O novo regime das multas de ofício

No último dia 22/01, o Governo Federal anunciou o prometido Programa de Aceleração do Crescimento (PAC), veiculado por meio das Medidas Provisórias nº 347/07 a 353/07, bem como pelos Decretos nº 6.022/07 a 6.025/07.

E, como já é de praxe, as boas notícias vieram com modificações legislativas que podem prejudicar os contribuintes, especialmente o regime das multas de ofício no âmbito federal, conforme se verifica das “Disposições Gerais” da MP nº 351/07.

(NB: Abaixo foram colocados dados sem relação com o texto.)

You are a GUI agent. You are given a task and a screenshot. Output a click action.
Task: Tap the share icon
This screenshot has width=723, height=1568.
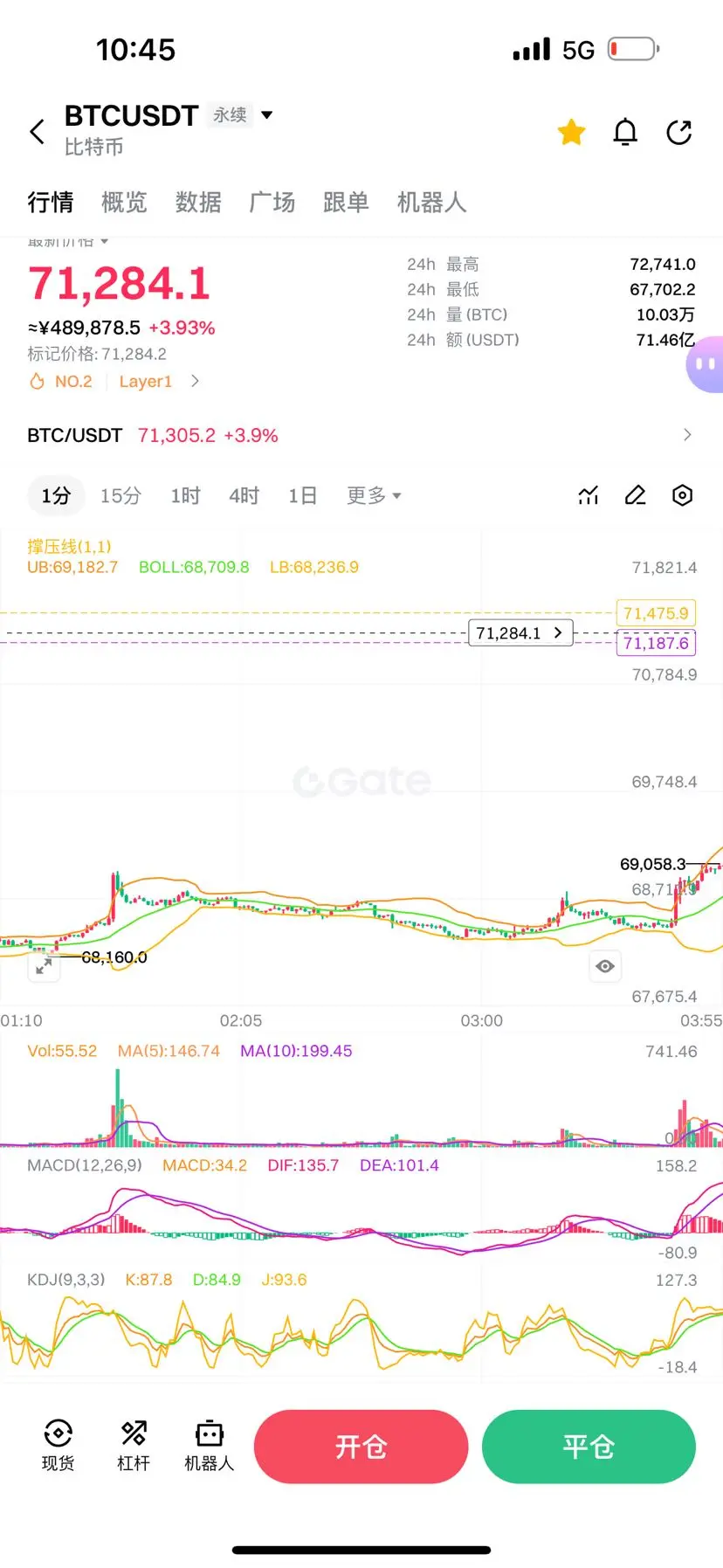(679, 132)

Destacamos as seguintes alterações:

. Foi revogada a multa de 300% do IPI. Os percentuais agora vigentes são os seguintes: (i) 75% (genérico); (ii) 112,5% (quando ocorrer apenas um agravante); e (iii) 150% (em casos de fraude, conluio e/ou sonegação). Referidos sofrerão 50% de aumento se não for atendida intimação fiscal para prestação de esclarecimentos no prazo estipulado.

. Foi criada a multa de ofício de 50% sobre a falta de pagamento  mensal de tributos nos seguintes casos: (i) pessoa física que receber de outra pessoa física, ou de fontes situadas no exterior, rendimentos e ganhos de capital que não tenham sido tributados na fonte, no país; (ii) pessoa jurídica optante pelo IRPJ por estimativa que deixar de efetuar o recolhimento, ainda que tenha apurado prejuízo fiscal ou base negativa da CSLL.

. A multa aplicada ao contribuinte por infrações cometidas durante o período em que estiver submetido a regime especial é de 75%. Antes era de 150%.

. A multa isolada referente ao lançamento das diferenças apuradas, em declaração prestada pelo sujeito passivo, decorrente de pagamentos, parcelamento, compensação ou suspensão de exigibilidade, indevidos ou não comprovados, está fixada em 150%. Antes variava entre 112,5%, 150% ou 225%.

Entre as mudanças acima citadas, a que mais salta aos olhos  certamente é a criação da multa de 50% sobre o valor do pagamento mensal do IRPJ/CSLL, já que poderá alterar a jurisprudência dos tribunais administrativos (Câmara Superior de Recursos Fiscais e 1º Conselho de Contribuintes), até agora favorável aos interesses dos contribuintes.

De fato, no entendimento atual dos citados tribunais, a cobrança de multa em razão da inadimplência do IRPJ/CSLL recolhido mensalmente deve ser afastada se, ao final do período de apuração, for constatada a apuração de prejuízo fiscal / base negativa, respectivamente.

Mas, de acordo com as novas disposições, o contribuinte ficará sujeito à multa de ofício ainda que, ao final do exercício, apure prejuízo fiscal ou base negativa. Em outras palavras, segundo a MP nº 351/07, o contribuinte deverá efetuar o pagamento mensal mesmo que seja constatado não haver fato gerador do IRPJ/CSLL no exercício.

Ainda é cedo para fazer projeções atinentes ao comportamento dos tribunais administrativos sobre a novel legislação, razão pela qual as empresas optantes pelo regime mensal de recolhimento do IRPJ/CSLL devem ficar atentas às datas de pagamento dos citados tributos.

Entretanto, se algum contribuinte for penalizado indevidamente pela nova regra, o Poder Judiciário pode e deve ser acionado, uma vez que a citada legislação pode ser objeto de discussão, principalmente por não respeitar o conceito de renda, bem como outros aspectos da incidência do IRPJ/CSLL.